I saraghi e le corvine si concentrano maggiormente in quei massi che permettono più ingressi, e scelgono in particolare anfratti e spaccature che si trovano in prossimità di piccole distese di posidonia. Una tecnica efficace consiste nel portarsi sul margine della secca per iniziare l'ispezione dalla superficie o a mezz'acqua, per poi spostarsi lentamente verso il centro.

Altro accorgimento che favorisce l'avvistamento delle prede è quello di iniziare l'ispezione dalle nostre quote più profonde; quando nel corso della battuta s'inizierà ad accusare un po' di fatica inizieremo ad abbassare progressivamente le quote d'esercizio, a beneficio di un'azione di successo e sicura.

Non ci dimentichiamo che una volta staccati dal fondo ed iniziata la fase di risalita dovremo sempre guardarci intorno per cogliere ulteriori segnali del fondale.

SENSAZIONI E CONSIGLI

Un apneista impegnato in un'azione in tana

Quando si pratica la pesca in tana bisogna concentrarsi sempre sul fondo, e questo continuo osservare può trarci in inganno. Infatti, dopo un pò che si pesca tenderemo a "sentire" sempre meno la profondità. E' necessario prestare la massima attenzione a restare sempre entro i propri limiti e a non azzardare mai azioni più profonde, anche quando si prova un gran benessere fisico. Le quote operative vanno guadagnate e conquistate gradatamente, e sempre con l'assistenza del compagno sulla verticale.

La scelta di dotarsi di un buon profondimetro ci consentirà di valutare le quote; chi ha la possibilità di indossare un computer d'apnea da polso, a fine pescata potrà disporre di una serie di dati più completa: tempi di permanenza, quote operative, temperatura dell'acqua. I dati raccolti andranno analizzati a fine pescata e vanno sempre condivisi col compagno, affinché nelle future immersioni si possa pianificare il percorso d'esplorazione con maggiore criterio. Mentre si pesca non bisogna dedicare eccessive attenzioni al computer, e consiglio a tutti quelli che ne fanno uso di servirsene per aumentare la sicurezza e non per avere dei parametri da superare. Molti apneisti dopo avere valutato un tuffo tentano di andare più in profondità superando i propri limiti, per poi farne sfoggio a fine pescata. A tal proposito, posso solo fare due semplici considerazioni: un pesce catturato in pochi metri d'acqua vale quanto uno preso in trenta, e nessun pesce vale la nostra vita.

• • • • • • •

Sostituisca "risalita" con "emersione" nel tratto del brano sulla pesca in apnea che va da "Non ci dimentichiamo" fino a "segnali del fondale." compreso, e trascriva il passo così modificato.

DATI DI PARTENZA |
• • • • • • •

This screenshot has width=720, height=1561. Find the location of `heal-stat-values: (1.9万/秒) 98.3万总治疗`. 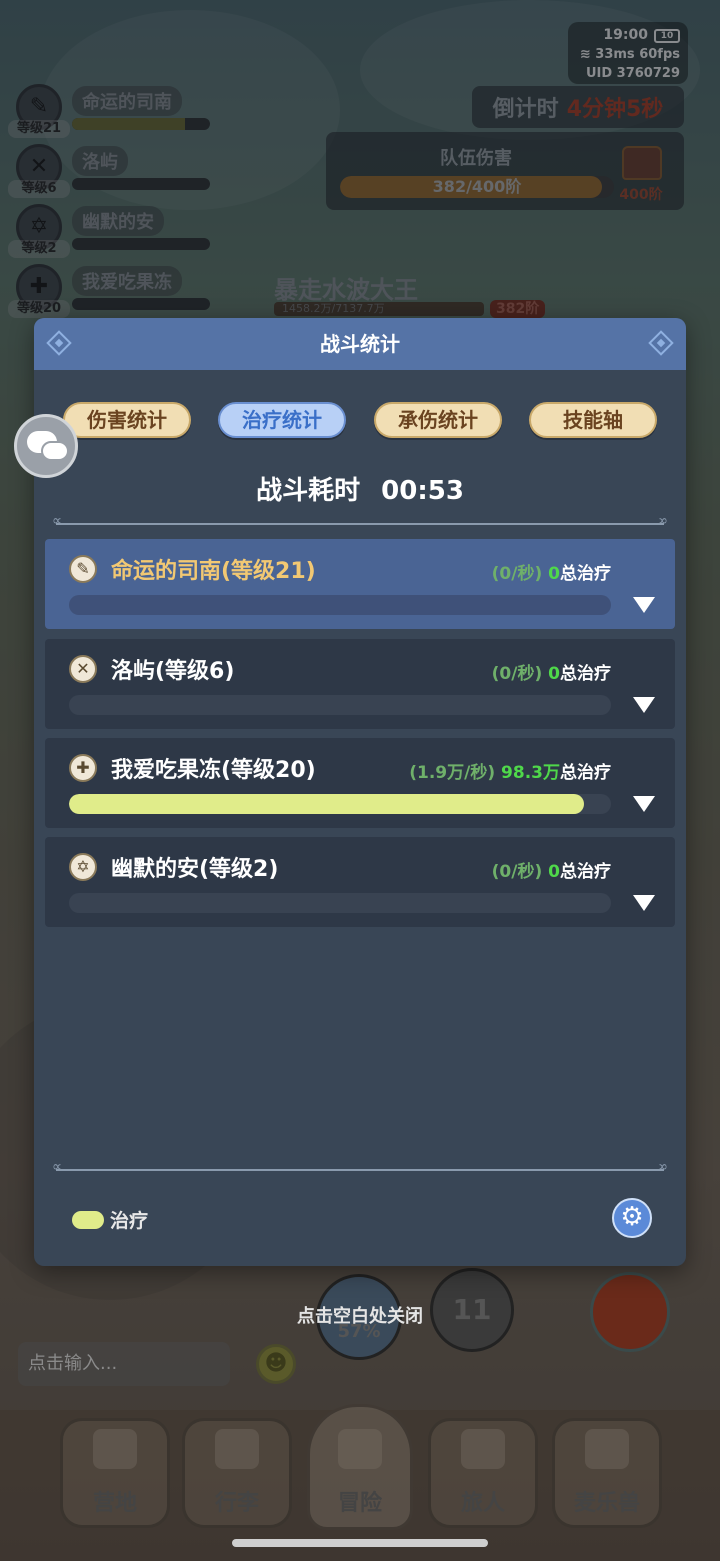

• • • • • • •

SOLUZIONE PROPOSTA |
Non ci dimentichiamo che una volta staccati dal fondo ed iniziata la fase di emersione dovremo sempre guardarci intorno per cogliere ulteriori segnali del fondale.